-------- SUPPLIED PASSAGE

Last September, we had the fun of going to a con entirely in celebration of our favorite fictional universe for our first anniversary, and winning the costume contest dressed as some of our favorite characters, Moist von Lipwig and Adora Belle Dearheart. Moist is a conman-turned-postmaster-general with a heart of gold, and Adora Belle his cynical but idealistic love interest on a mission to revenge herself on the man who swindled her family out of their business (amazingly in this case, not Moist).

These were some of my favorite costumes ever to work on, because instead of working off of a visual source, I was able to design them entirely using descriptions from the books in which they appear (Going Postal, Making Money, and Raising Steam), which is much more fun that simply copying someone else’s design.

----------------
-------- ENTRIES SUPPLIED

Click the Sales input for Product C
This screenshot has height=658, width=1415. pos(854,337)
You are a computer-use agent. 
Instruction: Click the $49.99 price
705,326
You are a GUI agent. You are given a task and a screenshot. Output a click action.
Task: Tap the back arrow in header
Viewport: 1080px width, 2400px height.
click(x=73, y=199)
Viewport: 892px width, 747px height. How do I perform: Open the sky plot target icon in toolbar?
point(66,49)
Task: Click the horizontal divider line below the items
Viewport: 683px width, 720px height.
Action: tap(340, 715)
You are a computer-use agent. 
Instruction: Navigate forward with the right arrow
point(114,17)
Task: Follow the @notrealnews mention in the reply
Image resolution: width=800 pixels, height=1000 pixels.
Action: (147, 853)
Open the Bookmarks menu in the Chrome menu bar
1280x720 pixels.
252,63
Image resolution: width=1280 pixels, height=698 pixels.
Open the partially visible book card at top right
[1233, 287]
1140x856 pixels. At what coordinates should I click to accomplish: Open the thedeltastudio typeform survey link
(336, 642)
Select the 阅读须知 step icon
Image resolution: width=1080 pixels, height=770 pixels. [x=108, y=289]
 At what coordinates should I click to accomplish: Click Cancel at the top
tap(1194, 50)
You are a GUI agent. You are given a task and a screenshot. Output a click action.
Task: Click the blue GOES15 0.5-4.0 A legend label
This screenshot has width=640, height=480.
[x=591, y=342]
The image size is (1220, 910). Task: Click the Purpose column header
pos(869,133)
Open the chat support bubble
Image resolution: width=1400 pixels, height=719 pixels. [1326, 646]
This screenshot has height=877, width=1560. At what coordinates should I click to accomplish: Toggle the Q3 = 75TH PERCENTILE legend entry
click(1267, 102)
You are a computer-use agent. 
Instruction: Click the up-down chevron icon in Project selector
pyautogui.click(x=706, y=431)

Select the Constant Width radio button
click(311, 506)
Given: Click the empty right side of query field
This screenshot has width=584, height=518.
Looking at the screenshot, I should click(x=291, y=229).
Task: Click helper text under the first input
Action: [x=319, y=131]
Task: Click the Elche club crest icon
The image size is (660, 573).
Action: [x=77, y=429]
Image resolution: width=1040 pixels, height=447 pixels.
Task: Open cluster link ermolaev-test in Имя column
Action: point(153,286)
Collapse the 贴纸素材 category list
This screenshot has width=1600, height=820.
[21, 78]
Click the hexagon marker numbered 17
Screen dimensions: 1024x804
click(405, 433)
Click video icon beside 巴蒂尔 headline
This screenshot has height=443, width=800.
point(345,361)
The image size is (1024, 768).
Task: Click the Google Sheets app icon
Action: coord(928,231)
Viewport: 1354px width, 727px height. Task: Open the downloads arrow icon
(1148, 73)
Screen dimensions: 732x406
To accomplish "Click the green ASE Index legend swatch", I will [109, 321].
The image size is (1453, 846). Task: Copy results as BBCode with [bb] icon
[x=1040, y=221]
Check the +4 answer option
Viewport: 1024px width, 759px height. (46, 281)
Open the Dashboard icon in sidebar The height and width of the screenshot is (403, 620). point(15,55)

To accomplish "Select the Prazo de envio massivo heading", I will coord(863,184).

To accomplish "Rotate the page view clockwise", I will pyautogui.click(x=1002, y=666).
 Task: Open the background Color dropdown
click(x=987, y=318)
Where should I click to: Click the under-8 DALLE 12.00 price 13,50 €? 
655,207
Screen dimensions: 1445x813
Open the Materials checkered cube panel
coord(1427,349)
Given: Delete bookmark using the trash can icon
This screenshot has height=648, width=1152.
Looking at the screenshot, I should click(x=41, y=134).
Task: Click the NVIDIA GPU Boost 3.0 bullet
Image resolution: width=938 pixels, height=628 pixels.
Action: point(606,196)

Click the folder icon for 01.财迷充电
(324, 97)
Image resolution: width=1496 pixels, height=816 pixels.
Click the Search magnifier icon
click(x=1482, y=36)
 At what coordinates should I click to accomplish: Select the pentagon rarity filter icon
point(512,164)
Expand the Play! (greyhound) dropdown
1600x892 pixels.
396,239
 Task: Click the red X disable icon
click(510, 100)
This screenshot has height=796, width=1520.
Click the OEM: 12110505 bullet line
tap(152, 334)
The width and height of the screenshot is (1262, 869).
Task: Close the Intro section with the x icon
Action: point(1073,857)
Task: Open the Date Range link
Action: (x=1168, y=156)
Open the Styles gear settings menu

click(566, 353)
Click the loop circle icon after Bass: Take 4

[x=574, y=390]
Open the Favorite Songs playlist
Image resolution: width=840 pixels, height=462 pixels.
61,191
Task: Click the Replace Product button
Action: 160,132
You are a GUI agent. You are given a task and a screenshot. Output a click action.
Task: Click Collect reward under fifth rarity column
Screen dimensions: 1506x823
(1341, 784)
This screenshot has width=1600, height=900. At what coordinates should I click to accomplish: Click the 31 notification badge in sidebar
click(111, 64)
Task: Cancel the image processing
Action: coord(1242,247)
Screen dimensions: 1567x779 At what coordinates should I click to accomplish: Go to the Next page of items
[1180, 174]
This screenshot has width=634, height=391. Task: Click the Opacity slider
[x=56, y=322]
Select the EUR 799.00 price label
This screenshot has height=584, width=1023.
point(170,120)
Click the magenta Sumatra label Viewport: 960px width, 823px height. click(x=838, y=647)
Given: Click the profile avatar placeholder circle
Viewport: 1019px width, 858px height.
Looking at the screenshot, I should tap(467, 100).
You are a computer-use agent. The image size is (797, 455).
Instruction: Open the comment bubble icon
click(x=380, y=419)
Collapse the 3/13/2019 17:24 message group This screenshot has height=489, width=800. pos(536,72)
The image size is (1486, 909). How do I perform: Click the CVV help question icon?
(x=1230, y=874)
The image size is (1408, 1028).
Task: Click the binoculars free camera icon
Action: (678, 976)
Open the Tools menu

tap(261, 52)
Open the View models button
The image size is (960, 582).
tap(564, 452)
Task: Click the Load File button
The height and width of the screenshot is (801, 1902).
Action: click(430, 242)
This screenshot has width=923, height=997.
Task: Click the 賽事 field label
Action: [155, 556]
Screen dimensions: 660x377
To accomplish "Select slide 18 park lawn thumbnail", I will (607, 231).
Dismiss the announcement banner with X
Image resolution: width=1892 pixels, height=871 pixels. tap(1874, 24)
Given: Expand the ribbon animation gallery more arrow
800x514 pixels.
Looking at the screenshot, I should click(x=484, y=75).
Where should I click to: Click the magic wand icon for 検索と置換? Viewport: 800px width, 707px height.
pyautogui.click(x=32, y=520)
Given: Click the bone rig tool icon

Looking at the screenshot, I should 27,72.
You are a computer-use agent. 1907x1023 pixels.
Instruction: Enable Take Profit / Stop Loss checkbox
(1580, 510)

----------------

WORK INSTRUCTIONS:
1 > Answer these questions about the costume passage:
(a) What contest did the couple win at the con?
(b) What was Moist von Lipwig before he became postmaster general?
(c) Which books supplied the descriptions used to design the costumes?
2 > Can you carry on the costume passage from its last sentence?

OUTPUTS IN ORDER:
1 >
(a) The costume contest.
(b) A conman.
(c) Going Postal, Making Money, and Raising Steam.

2 >
I love how the photos turned out–if you know Discworld (and if you don’t, may I suggest you run out and track down a book RIGHT NOW), you may spot a few familiar names among the addressees of the letters on the floor. The one in Moist’s hand is, of course, the infamous S.W.A.L.K. letter to Antimony Parker. The last photo (Thanks, Ben!) is one of the only pictures of my profile that I LOVE! It just goes to show–if you want to feel great about yourself, go have your photo taken by Ben Marcum.

I made my entire outfit and Brandon’s coat, cravat and the wings and other modifications to his hat. Brandon made his waistcoat and trousers. My wig is from Custom Wig Company, styled by me, and is also the wig I use in my Snow White costume. Don’t worry! I don’t smoke. Adora Belle’s very necessary cigarette is a prop from New Rule FX. Moist’s Ankh-Morpork post office badge is from Discworld.com.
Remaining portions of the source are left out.